Activity> Search the data below for the word "computer" and copy each line that holds it.

[Stored items]
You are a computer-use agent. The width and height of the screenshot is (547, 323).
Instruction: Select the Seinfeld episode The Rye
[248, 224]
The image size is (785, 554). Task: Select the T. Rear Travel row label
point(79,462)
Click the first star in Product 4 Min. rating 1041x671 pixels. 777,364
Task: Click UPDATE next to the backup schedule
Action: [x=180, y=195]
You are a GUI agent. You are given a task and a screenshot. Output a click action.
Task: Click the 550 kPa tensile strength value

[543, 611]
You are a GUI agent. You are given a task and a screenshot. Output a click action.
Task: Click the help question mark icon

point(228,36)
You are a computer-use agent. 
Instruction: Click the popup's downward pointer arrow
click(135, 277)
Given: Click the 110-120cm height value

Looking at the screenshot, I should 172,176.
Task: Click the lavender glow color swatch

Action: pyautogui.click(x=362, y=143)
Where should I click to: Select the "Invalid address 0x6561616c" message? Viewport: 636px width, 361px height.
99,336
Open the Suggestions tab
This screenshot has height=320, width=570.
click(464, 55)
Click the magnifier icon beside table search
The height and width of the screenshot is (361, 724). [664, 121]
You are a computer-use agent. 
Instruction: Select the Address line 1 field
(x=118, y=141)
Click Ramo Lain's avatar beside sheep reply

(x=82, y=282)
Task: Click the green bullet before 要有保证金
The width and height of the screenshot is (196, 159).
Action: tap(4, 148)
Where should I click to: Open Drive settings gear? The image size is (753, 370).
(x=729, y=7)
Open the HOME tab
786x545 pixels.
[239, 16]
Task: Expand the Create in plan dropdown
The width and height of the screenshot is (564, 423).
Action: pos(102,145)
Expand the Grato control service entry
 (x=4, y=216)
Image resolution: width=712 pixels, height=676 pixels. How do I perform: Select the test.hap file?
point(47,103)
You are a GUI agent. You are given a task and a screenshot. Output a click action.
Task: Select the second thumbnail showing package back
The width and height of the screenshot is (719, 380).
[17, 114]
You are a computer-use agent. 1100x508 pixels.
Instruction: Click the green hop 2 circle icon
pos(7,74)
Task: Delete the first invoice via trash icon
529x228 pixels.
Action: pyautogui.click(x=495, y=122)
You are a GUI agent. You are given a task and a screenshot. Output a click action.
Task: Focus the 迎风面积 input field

Response>
You are a computer-use agent. The width and height of the screenshot is (547, 323).
You are a computer-use agent. 
You are a computer-use agent. 
You are a computer-use agent. 1100x508 pixels.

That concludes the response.